Weatherford, Texas (mid-continent)

Along I-10 east of L.A. were acres and acres of windmills filling the fields and lining the ridges; they were different sizes but all were white with three slender blades whirling slowly like diatoms turning in the surf. In Arizona, south of I-8, F-16’s played low over the desert, dazzlingly fast and viciously nimble. Across the length of West Texas oil derricks bobbed beside I-20, rising and falling in slow prayer.


The Sonoran Desert reaches tentatively up out of Mexico into the southwest corner of Arizona, where it is mostly encompassed and protected within Organ Pipe Cactus National Monument. I spent one night there.

It was everything I, as someone from New Hampshire, imagined a desert should be. It was larger than life, a Technicolor cartoon desert of bright red mountains and and huge green cacti; the plants were so strange, vivid and numerous that the red hills seemed lush even while they parched and baked in the heat. It was cactus Disneyworld.

The saguaro is cactus prime, the ur-cactus, the ideal cactus of our collective imagination, that giant green pole with one or two fat arms that has become the icon for cactus. It’s the cactus that appears on every sign for every Mexican restaurant in the world and the Sonoran is thick with them, although in real life they don’t wear sombreros. They’re 10 or 20 feet high and stretch out in all directions like trees without branches, a forest of odd green trunks that dominates the landscape.

The organ pipe cactus is a dense cluster of vertical spires or fingers 10 or 15 feet high. The individual fingers are about half as thick as a saguaro trunk but the cactus as a whole is just as green and striking. Each one is a big fat bunch of green organ pipes, a whole handful of cactus, all the cactus you could want. I didn’t see too many from the main road but from the dirt road that ran out to the mountains I could see them everywhere, their gothic silhouettes crowding the hills.

The creosote bush was omnipresent but barely there, like a wispy olive-colored mist. They’re like sketches of bushes, just collections of twigs so sparsely dusted with dark green they look leafless. They’re actually covered with leaves but the leaves are so tiny, just a few millimeters long, that they’re almost like stubby evergreen needles. The branches break easily and seem almost dry inside, as if they’re barely alive, or as if the bush feels no need to struggle because it has some other secret strategy. Crush the leaves and the sweetest smell in the world billows out, a sweet, tangy tar smell, a passionate smell in the desert.

There were two kinds of short cholla cacti. The chainfruit cholla looks like a miniature cactus version of a tree just a few feet high that lowers its linked fruit from its branches in spiny braids. The teddybear cholla is even shorter and spinier, a lumpy mass of golden-needled paws.

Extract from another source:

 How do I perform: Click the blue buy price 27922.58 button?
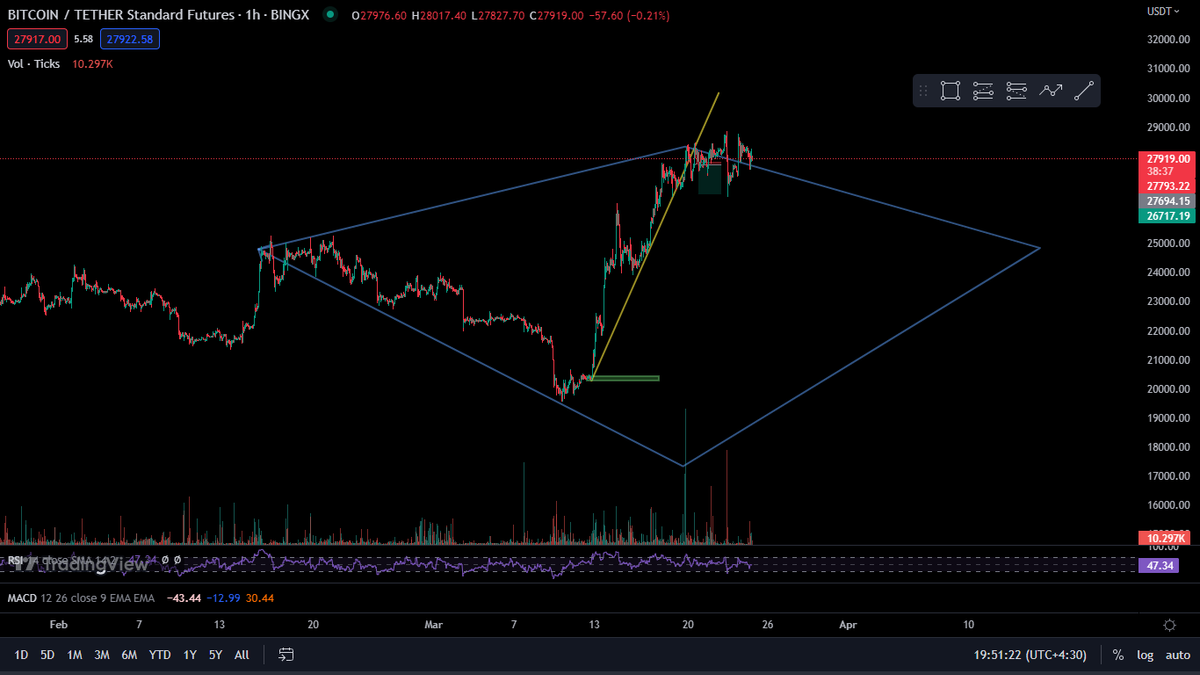click(129, 39)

There were prickly pear, although I didn’t see any of their spiny purple fruit. There were ocotillo there, too, still fascinating. They only grow leaves after a rain, the rest of the time they’re just slender barbed whips clawing the sky. People break off the 15-foot strands and make fences out of them. In the wild they look like the skeletons of murdered plants.

I rode the 20 mile dirt loop out to the Ajo Mountains at dawn. At one point when I stopped I heard rocks clattering on a hill and looked up to see what looked like a tiny wild pig scrambling between the plants. It was short and dark, only a foot and a half long, and then I saw others. They were javelinas and there was a herd of about a dozen of them moving over the hill. They walked in single file and it was strange to watch, strange to see such clear herd behavior in such small animals, as if they were guinea pigs pretending to be buffalo.

As I rode I watched great swaths of the red, green and gold desert illuminate.